O sepultamento da adolescente Thamiris dos Santos Pereira, de 14 anos, ocorreu neste sábado (21) no Cemitério Bosque da Paz, em Salvador. Cerca de 400 pessoas, incluindo familiares, amigos e moradores da região, acompanharam a cerimônia sob forte emoção e com pedidos de justiça.
A despedida da jovem, que foi assassinada na capital baiana, foi marcada por aplausos, cânticos religiosos e manifestações de dor e indignação. Seis ônibus foram mobilizados para transportar parte do público, e um grupo de motociclistas realizou um cortejo do bairro Jardim das Margaridas, onde Thamiris morava, até o cemitério.
Segundo o Portal A TARDE, que acompanhou a cerimônia, o deputado federal Sargento Isidório esteve presente para prestar solidariedade à família. O parlamentar destacou a importância do apoio coletivo em momentos de sofrimento, lembrando de sua própria experiência com a perda do filho.
Mobilização e clamor por segurança
A mobilização para o sepultamento de Thamiris chamou a atenção pela dimensão, com a presença de pessoas de diversas localidades da Região Metropolitana de Salvador (RMS), como Pojuca, Arembepe, Jauá e Camaçari. Muitos expressaram solidariedade e protesto contra a violência.
Uma mãe de aluna da mesma escola de Thamiris, que preferiu não se identificar, ressaltou o sentimento de insegurança na comunidade. Ela cobrou mais segurança e políticas públicas para combater casos de feminicídio, que, segundo ela, estão em excesso.
Dona Ana, mãe de Thamiris, permaneceu amparada por familiares e amigos durante toda a cerimônia. Josimar Santos de Oliveira, primo da adolescente, descreveu Thamiris como uma menina estudiosa, de casa e da igreja, que era muito amada por todos.

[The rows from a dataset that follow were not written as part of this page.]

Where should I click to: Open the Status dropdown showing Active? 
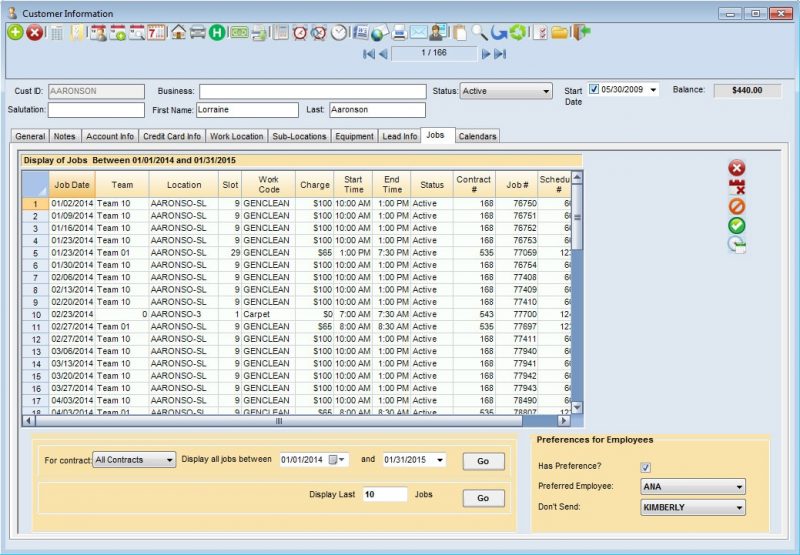[506, 91]
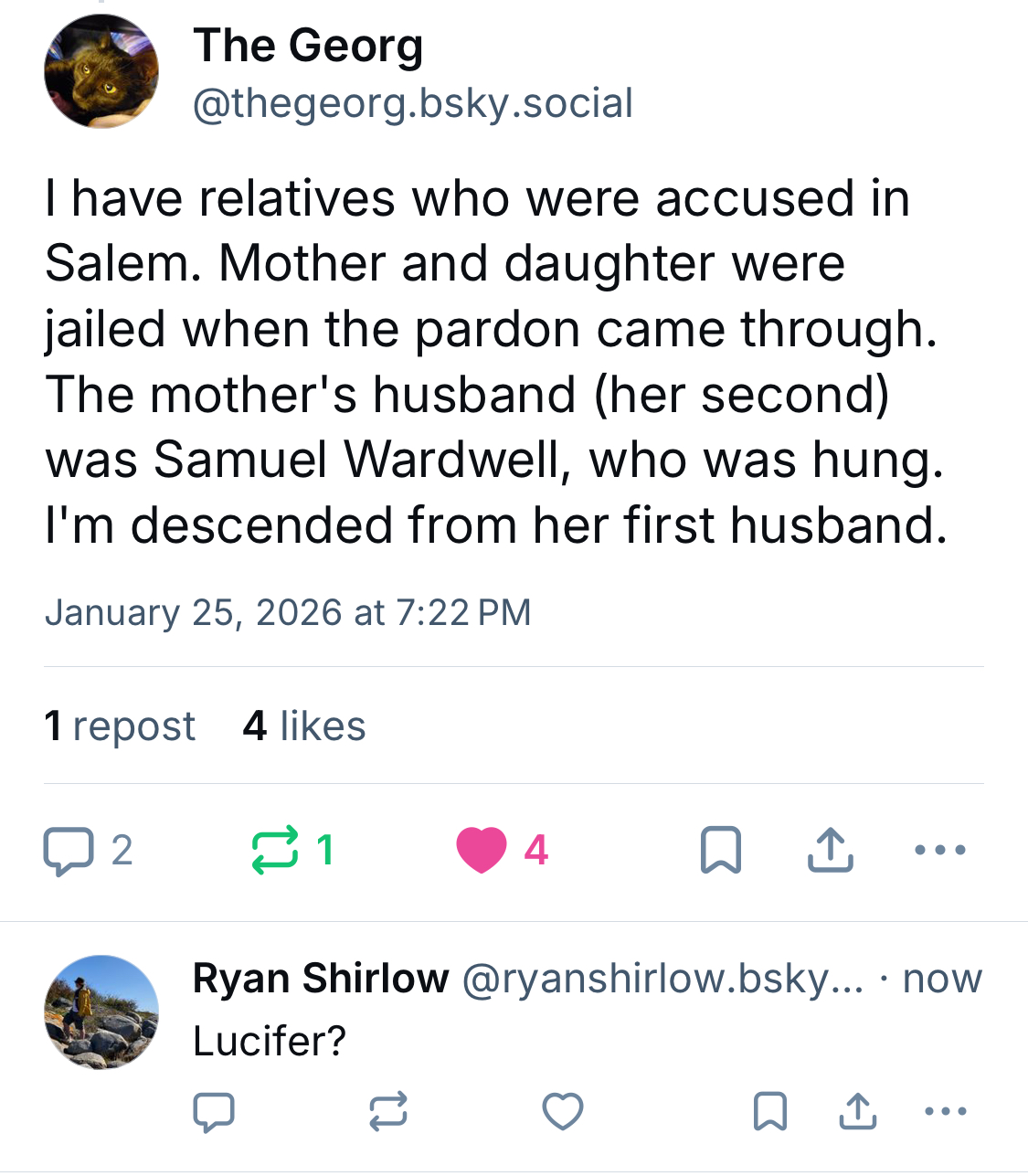Screen dimensions: 1028x1176
Task: Bookmark The Georg's post
Action: 720,851
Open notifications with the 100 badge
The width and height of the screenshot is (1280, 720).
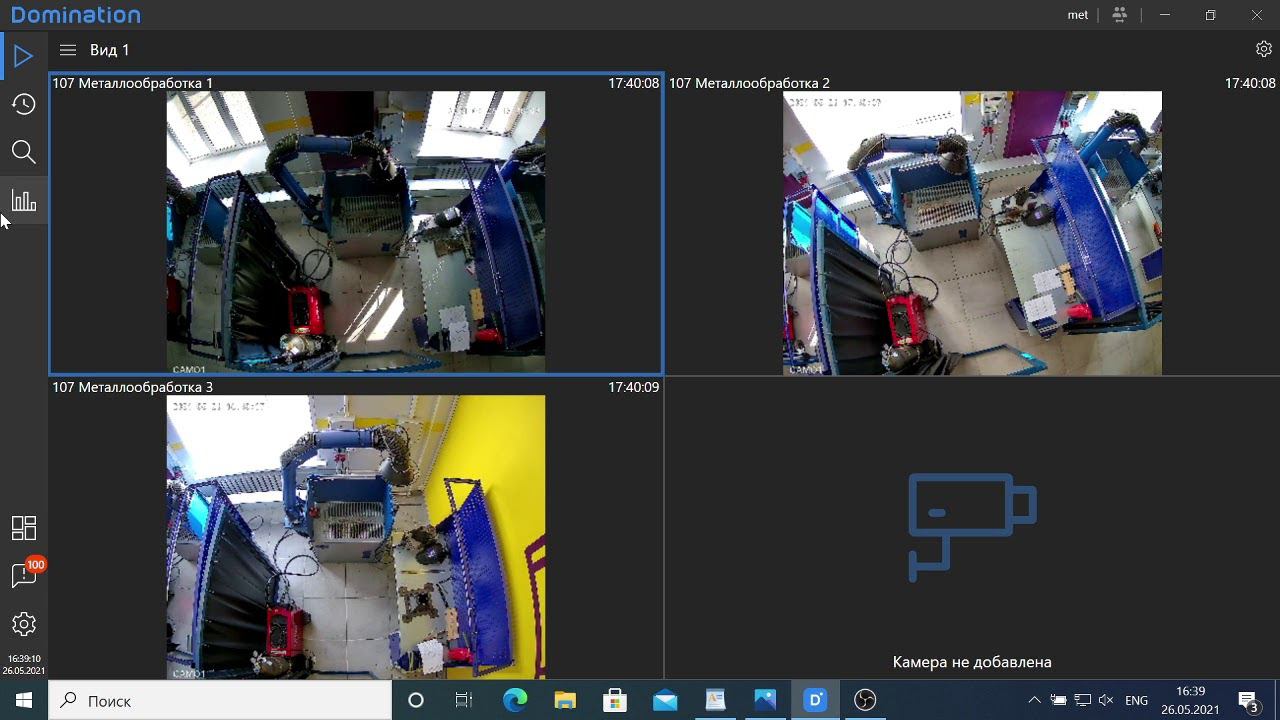tap(24, 575)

Investigação e próximos passos
Thamiris dos Santos Pereira desapareceu em 12 de março, após sair da escola em Itinga, Lauro de Freitas. O corpo da adolescente foi encontrado uma semana depois, na região de Fazenda Cassange, em Salvador.
Rodrigo Faria Sena dos Santos, 37 anos, foi preso no mesmo dia em que o corpo foi encontrado. Davi de Jesus Ferreira, 32 anos, apontado como mandante do crime, já havia sido preso em 20 de fevereiro por violência doméstica. O caso segue sob investigação da Polícia Civil da Bahia.